**Tugas 1:** Siapa saja penyusun makalah Majelis Tarjih yang namanya tercantum setelah kata "Oleh:"?
**Tugas 2:** Teruskan makalah Majelis Tarjih mulai dari bagian daftar isi yang menjadi baris terakhirnya.

MAKALAH USHUL
FIQH & FIQH
“MAJELIS TARJIH”
Dosen pengampu
Dr. Ahmad Arifi
Oleh:
1.
Ganjar
2.
Yerdaniati Putri S (12470075)
3.
Imro’atul Karimah (12470059)
Prodi
Kependidikan Islam
Fakultas
Tarbiyah dan Keguruan
UIN Sunan
Kalijaga Yogyakarta
2012
KATA PENGANTAR
Bismillahirrohmanirrokhim
puja dan puji syukur marilah senantiasa kita limpahkan kepada Allah SWT karena
hanya dengan hidayah dan inayah-Nya kita masih diberi kesehatan dan kesempatan,
sehingga penulis dapat menyelesaikan makalah ini.
Berikut ini, penulis persembahkan sebuah makalah yang
berjudul “MAJELIS TARJIH” Penulis mengharapkan makalah ini dapat bermanfaat
bagi pembaca semua, terutama bagi penulis sendiri.
Kepada pembaca yang budiman, jika
terdapat kekurangan atau kekeliruan dalam makalah ini, penulis mohon maaf,
karena penulis sendiri dalam tahap belajar. Dengan demikian, tak lupa penulis
ucapkan terimakasih kepada para pembaca. Semoga Allah SWT memberkahi makalah
ini sehingga benar-benar bermanfaat.
Yogyakarta,
Desember 2012
Penulis
DAFTAR ISI
Hal.

**Informasi yang Diberikan:**

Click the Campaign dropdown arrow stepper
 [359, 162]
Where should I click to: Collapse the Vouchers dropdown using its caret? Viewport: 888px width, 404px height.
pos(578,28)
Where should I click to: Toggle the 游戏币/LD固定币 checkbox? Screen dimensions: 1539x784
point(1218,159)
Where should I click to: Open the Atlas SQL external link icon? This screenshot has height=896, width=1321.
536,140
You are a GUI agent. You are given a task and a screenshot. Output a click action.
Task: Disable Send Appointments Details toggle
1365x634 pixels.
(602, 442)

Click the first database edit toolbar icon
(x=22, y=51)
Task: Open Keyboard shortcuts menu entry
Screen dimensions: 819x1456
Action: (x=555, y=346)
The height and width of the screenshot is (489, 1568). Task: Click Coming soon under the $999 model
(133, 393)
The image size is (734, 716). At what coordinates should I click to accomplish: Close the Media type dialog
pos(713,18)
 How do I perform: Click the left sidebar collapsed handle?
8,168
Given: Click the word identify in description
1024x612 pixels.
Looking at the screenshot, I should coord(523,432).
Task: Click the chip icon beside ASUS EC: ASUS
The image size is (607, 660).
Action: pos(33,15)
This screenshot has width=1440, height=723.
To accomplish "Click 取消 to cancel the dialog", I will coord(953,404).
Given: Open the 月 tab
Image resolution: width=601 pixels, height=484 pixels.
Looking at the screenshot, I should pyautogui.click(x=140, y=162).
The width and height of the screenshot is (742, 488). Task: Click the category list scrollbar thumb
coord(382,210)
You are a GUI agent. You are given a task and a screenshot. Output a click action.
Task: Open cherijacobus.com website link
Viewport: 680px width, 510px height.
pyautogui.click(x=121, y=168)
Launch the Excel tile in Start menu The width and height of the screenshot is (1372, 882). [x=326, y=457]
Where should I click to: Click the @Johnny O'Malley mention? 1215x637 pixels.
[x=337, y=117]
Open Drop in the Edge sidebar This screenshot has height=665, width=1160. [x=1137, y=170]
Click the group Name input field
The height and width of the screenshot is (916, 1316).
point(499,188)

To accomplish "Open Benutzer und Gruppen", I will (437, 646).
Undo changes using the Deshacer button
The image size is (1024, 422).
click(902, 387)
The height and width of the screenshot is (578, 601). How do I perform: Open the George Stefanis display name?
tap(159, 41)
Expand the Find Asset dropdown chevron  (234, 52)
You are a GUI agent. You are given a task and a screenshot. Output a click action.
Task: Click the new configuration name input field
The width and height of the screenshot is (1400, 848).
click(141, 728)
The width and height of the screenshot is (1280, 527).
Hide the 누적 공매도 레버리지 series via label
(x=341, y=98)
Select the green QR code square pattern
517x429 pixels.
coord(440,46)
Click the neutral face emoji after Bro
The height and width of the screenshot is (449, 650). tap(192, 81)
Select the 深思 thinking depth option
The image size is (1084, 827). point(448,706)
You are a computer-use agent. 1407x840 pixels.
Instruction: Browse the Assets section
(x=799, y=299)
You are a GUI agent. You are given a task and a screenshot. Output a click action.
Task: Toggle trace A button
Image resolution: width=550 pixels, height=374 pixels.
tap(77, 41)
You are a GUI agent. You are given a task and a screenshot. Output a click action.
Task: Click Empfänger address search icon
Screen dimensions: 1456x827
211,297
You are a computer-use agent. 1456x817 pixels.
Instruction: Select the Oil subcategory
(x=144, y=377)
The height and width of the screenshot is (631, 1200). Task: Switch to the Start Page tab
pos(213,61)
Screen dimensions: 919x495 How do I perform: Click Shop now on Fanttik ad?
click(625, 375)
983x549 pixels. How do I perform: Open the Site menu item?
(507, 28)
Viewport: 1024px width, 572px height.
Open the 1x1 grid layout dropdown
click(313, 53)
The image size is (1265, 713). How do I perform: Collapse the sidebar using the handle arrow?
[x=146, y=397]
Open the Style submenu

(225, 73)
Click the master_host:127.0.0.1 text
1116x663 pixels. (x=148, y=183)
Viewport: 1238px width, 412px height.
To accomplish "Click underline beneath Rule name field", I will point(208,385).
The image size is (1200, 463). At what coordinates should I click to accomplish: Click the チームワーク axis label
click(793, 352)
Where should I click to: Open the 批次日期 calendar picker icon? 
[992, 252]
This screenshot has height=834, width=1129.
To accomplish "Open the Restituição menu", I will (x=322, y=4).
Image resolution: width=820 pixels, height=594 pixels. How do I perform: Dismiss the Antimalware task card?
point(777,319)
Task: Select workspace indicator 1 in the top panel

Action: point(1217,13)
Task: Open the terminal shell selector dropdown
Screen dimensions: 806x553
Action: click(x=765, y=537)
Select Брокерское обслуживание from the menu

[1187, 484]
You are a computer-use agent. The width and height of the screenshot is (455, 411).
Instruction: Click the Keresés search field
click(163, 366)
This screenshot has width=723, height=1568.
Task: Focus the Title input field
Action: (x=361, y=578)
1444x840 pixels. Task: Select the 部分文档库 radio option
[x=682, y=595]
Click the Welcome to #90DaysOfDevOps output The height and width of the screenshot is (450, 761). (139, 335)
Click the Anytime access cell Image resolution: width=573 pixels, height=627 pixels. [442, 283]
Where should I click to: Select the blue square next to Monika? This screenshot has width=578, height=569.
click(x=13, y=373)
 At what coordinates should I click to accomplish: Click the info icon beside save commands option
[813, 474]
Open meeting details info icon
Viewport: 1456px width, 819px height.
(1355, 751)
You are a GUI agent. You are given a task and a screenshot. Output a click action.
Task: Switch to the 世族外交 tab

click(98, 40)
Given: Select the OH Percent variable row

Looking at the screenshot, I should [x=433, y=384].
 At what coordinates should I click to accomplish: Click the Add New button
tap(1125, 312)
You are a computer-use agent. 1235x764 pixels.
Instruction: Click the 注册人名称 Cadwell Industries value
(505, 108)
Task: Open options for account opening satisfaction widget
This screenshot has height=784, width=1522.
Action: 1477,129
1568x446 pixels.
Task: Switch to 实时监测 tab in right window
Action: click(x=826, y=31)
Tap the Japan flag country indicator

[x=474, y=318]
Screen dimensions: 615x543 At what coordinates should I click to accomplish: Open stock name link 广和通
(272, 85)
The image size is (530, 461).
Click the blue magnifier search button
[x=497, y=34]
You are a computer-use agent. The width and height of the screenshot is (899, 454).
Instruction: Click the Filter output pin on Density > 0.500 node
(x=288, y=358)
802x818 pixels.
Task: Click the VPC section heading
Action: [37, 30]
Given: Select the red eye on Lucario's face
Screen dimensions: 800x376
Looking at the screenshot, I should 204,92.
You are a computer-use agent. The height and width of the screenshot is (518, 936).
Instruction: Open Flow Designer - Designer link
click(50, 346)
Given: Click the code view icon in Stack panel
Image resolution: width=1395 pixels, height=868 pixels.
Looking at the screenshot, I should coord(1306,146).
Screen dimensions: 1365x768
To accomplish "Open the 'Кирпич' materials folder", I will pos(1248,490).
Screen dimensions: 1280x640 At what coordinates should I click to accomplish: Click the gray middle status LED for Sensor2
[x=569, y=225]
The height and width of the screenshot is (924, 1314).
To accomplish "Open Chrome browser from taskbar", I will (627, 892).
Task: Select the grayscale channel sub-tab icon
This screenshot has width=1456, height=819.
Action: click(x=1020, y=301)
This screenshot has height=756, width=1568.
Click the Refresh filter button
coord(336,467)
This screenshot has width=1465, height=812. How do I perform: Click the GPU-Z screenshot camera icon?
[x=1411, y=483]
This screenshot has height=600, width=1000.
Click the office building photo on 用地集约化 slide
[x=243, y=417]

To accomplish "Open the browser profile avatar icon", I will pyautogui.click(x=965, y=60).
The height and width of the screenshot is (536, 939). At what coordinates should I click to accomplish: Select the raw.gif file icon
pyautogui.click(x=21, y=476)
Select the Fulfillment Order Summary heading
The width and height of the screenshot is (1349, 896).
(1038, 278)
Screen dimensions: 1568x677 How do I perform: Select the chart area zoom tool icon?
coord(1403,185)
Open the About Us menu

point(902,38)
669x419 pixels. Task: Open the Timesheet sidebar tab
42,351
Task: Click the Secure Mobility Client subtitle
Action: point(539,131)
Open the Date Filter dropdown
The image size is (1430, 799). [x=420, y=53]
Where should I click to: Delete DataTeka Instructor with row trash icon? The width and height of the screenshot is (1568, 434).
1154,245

**Hasil Latihan 1:** Ganjar; Yerdaniati Putri S; Imro'atul Karimah

**Hasil Latihan 2:**
KATA PENGANTAR....................................................................... 2
DAFTAR ISI..................................................................................... 3
BAB I
PENDAHULUAN
A.LATAR BELAKANG............................................................ 4
B.RUMUSAN
MASALAH....................................................... 4
C.TUJUAN................................................................................. 4
BAB II
PEMBAHASAN
A.PENGERTIAN
MAJELIS TARJIH...................................... 5
B.SEJARAH
MAJELIS TARJIH.............................................. 6
C.PROSES
PENETAPAN HUKUM......................................... 8
D.TUGAS DAN
FUNGSI MAJELIS TARJIH......................... 11
E.APLIKASI
MANHAJ TARJIH............................................. 13
BAB III PENUTUP
KESIMPULAN.......................................................................... 14
DAFTAR PUSTAKA........................................................................ 17
BAB I
PENDAHULUAN
A.
LATAR BELAKANG
Allah
SWT memberikan akal kepada manusia agar mereka mampu dan dapat membedakan mana
yang baik dan mana yang benar, dalam bertindak, bertingkah laku, berbuat
ataupun bekerja. Oleh karena itu banyak kalangan cendekiawan muslim yang
merintis gerakan-gerakan perubahan melalui Organisasi masyarakat salah
satunya “ Majelis Tarjih Muhammadiyah”
Diera
modern ini, memang sangat dibutuhkan sebuah majelis istinbat yang nantinya bisa
menaungi masyarakat luas, baik dalam menentukan hukum, norma, serta pengambilan
kebijakan. Sehingga tema ini sangat tepat sekali untuk kita kaji bersama.
B.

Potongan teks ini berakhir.